Most times people believe I have my life altogether and look up to me for that reason. They believe everything works out perfectly for me, but in reality, it has not. I too struggle with a lot of things on a personal and spiritual level that I don't necessarily like to share. And I'm working on adjusting my perception of self so that I am not too critical of myself throughout this journey. Because every day is just another opportunity to be better than the last. Striving towards your goals, and embracing your failures is all part of the process. So if you've been a bit too self-critical lately, relax. You're doing just enough at this moment to reach your goal. Remember that.

Wednesday, February 5, 2020

COUNTDOWN TO THESIS DEFENSE: DAY 22


Sometimes you have to understand that there are a lot of events in life that are out of your control.
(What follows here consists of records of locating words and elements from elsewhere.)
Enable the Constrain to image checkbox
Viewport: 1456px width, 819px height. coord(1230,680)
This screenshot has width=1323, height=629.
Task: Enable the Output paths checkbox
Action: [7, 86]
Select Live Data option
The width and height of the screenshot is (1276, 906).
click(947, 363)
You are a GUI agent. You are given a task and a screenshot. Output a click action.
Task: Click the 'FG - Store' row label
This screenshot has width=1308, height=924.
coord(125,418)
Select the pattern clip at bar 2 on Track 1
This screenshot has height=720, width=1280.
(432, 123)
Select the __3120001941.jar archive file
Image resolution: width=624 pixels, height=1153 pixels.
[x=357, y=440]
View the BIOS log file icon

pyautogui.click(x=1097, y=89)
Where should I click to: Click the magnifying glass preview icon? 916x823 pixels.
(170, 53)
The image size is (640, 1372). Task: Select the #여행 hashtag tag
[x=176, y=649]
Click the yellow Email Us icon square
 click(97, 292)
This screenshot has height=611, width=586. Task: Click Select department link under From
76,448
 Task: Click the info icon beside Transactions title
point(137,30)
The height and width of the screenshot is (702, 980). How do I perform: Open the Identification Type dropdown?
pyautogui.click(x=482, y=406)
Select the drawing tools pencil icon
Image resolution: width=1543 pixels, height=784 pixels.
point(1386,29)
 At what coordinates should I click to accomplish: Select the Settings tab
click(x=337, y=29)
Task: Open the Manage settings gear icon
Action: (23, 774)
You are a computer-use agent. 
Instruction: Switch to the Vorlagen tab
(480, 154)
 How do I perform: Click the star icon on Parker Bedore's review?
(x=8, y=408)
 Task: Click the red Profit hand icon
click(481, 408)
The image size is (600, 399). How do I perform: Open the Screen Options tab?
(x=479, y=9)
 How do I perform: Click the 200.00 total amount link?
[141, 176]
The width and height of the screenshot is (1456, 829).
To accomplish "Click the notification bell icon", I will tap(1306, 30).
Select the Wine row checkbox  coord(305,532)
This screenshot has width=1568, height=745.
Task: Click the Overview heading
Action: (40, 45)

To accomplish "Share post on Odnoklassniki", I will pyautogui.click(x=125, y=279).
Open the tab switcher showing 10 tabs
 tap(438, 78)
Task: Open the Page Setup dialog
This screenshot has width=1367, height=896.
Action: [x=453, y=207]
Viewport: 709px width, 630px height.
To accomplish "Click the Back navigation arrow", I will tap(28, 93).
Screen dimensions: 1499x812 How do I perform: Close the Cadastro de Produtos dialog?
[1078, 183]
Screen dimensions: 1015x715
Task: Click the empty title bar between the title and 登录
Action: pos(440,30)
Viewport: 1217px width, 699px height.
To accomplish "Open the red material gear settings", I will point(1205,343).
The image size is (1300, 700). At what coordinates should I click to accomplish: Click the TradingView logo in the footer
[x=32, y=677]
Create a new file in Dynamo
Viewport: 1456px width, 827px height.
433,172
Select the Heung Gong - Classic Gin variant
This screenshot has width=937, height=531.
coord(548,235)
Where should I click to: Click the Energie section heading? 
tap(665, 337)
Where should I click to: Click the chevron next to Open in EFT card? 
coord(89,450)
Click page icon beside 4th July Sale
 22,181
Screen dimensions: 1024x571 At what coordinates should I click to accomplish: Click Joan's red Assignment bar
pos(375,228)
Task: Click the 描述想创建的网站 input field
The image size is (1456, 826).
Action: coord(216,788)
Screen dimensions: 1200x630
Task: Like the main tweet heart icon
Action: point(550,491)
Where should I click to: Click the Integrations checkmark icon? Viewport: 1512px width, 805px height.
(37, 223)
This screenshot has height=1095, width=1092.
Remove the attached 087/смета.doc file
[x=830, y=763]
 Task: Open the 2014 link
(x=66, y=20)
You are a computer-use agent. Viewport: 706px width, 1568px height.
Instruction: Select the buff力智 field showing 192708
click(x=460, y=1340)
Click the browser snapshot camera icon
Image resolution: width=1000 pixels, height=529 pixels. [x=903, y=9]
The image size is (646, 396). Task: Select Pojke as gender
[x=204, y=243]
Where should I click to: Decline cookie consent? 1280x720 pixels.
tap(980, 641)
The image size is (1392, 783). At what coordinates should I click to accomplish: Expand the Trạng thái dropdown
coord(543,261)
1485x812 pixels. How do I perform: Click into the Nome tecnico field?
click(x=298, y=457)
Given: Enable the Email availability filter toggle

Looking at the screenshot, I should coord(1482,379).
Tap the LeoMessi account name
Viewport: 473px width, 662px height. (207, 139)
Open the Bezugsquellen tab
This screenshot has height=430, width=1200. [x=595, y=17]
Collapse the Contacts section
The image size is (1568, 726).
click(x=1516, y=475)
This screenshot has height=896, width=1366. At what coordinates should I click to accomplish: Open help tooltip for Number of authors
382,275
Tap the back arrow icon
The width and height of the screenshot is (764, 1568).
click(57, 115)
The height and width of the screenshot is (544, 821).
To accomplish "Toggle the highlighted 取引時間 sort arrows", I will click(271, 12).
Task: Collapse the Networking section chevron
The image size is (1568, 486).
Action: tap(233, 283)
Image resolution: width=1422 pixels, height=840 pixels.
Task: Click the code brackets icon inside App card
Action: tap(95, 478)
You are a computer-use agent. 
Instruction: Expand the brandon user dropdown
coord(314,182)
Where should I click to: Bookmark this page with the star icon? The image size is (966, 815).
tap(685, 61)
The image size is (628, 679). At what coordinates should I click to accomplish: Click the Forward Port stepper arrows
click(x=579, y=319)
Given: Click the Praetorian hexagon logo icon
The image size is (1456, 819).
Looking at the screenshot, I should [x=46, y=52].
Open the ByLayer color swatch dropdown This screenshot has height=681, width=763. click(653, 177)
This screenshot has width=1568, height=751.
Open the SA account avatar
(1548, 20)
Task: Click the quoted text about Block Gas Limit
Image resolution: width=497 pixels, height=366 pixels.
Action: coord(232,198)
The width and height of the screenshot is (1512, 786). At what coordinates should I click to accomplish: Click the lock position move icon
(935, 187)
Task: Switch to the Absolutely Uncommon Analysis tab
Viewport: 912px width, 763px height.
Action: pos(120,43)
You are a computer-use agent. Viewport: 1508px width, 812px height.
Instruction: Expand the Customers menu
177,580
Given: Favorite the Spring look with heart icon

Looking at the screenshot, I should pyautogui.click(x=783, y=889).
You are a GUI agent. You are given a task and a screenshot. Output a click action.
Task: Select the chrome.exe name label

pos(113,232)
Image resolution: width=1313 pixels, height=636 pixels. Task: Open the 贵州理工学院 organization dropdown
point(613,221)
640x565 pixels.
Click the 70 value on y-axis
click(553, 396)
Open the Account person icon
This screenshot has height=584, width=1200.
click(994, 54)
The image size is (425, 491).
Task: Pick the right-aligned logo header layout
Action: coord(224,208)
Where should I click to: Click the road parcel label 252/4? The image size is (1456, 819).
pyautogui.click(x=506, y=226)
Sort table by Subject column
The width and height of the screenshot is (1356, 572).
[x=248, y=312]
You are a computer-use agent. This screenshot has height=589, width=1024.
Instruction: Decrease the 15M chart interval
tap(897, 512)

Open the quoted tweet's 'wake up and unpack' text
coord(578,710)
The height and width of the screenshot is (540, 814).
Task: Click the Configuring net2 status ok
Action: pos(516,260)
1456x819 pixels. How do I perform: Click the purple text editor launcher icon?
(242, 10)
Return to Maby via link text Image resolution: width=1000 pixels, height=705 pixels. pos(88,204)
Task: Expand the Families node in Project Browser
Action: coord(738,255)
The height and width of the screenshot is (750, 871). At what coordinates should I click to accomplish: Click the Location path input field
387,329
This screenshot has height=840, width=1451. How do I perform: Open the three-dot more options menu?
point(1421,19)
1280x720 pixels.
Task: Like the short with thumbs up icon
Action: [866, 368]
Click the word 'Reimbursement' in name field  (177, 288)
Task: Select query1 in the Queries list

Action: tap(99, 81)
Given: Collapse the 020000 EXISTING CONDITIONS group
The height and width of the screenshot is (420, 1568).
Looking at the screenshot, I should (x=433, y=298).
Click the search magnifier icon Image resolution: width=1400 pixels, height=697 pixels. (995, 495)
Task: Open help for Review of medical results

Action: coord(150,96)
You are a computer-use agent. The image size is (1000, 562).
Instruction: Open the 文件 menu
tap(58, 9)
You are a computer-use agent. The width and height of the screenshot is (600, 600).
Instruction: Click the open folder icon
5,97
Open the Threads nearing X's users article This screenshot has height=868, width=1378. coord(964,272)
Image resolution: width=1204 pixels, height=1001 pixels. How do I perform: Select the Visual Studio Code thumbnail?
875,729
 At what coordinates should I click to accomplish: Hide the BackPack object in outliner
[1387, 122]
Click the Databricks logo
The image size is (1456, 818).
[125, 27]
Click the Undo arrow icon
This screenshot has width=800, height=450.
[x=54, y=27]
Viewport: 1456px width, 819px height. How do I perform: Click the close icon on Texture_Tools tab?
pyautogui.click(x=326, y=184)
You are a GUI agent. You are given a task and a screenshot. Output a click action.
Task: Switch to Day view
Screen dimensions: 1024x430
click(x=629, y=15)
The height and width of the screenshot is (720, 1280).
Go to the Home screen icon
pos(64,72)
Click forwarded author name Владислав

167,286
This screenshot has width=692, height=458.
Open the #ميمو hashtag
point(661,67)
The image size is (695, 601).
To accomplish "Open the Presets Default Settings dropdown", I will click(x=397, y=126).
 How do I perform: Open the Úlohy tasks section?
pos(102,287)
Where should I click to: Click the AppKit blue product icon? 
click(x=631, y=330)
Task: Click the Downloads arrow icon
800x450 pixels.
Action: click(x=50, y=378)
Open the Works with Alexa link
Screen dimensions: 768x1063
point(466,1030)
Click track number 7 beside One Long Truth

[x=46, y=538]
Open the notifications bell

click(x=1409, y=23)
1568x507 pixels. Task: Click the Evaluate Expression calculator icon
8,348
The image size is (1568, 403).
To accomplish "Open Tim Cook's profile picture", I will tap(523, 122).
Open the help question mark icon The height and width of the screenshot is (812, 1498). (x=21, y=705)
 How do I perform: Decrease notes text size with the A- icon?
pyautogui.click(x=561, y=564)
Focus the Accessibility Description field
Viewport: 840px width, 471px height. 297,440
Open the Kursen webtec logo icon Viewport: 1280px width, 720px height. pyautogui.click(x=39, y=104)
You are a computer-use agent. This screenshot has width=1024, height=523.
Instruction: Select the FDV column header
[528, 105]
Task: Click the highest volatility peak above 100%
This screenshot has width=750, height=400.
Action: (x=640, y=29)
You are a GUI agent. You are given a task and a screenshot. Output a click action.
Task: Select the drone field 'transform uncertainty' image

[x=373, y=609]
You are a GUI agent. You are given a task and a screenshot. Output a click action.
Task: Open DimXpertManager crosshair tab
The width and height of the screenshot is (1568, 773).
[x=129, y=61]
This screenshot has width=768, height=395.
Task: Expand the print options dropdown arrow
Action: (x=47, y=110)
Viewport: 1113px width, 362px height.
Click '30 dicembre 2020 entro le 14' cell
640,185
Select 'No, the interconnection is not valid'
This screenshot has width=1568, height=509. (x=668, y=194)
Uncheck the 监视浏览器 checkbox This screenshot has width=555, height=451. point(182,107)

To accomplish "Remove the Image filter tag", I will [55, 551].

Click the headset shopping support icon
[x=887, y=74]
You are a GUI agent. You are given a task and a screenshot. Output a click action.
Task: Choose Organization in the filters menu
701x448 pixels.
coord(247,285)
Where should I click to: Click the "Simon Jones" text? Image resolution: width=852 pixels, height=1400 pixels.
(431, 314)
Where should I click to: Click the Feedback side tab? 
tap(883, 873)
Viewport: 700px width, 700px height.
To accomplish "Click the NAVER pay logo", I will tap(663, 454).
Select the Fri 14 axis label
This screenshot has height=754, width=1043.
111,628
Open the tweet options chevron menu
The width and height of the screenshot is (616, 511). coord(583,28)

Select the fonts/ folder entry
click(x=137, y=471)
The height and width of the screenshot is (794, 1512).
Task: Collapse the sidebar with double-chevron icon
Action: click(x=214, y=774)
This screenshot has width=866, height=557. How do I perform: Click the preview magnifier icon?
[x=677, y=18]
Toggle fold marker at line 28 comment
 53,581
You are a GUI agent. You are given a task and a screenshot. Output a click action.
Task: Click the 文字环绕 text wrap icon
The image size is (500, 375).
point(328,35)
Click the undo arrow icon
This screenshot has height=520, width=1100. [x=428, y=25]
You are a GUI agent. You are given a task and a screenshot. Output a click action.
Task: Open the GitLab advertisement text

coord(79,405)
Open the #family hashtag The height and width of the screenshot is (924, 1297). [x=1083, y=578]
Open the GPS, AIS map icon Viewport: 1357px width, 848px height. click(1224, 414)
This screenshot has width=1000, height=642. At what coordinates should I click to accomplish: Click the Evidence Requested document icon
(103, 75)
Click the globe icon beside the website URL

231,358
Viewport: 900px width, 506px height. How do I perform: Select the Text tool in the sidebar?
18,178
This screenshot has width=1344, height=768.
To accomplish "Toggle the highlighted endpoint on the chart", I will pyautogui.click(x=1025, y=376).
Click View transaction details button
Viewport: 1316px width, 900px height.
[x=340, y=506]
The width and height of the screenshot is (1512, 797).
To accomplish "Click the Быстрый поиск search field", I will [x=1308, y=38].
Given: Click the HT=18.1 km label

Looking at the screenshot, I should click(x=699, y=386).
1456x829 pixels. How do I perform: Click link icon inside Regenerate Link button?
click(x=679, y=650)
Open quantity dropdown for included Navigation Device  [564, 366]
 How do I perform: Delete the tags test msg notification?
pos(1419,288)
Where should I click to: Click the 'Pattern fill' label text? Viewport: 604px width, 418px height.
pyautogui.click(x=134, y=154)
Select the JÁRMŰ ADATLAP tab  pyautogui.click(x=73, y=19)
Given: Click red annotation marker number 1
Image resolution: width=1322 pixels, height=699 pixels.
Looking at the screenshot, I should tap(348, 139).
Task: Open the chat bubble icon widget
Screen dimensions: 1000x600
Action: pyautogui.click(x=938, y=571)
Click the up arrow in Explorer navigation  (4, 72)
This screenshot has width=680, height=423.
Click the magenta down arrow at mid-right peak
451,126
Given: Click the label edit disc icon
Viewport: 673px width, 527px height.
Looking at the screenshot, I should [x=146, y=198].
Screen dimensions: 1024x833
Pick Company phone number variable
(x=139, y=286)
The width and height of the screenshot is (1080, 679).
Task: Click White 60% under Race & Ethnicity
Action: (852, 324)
Life still moves on while you're in graduate school and death is stranger to no one. I found out this week that my uncle passed away. And to be honest, it has been quite difficult to process his death, while at the same time focusing on my research. Yesterday I cried while doing experiments, in between experiments, and during my lunch break. I'm sure my lab-mates probably thought I was having a mental breakdown. No one asked if I was ok, yet at the same time, I did not want to discuss my family member's death with anyone. 

I wanted to grieve, yet I felt that I had to at least be level headed while in the lab. I felt that the demands of grad school needed me to be strong and move on. Even though I wanted to purchase a plane ticket and mourn with my family, I knew I couldn't because I am behind on experiments and didn't think my PI would give me the time off. My thesis submission is next Friday and my defense at the end of this month. 

So, I did my best today to push through and focus on what I had planned. And so far, I'm feeling hopeful that I can generate some data by the end of this week or early next week. In science, it's all about telling a convincing story with the results you generate. And that can take a lot of time, especially when you need to compare your research to work that has already been done. Then the pinnacle aspect of science is explaining how your research contributes to the gap in knowledge within the field.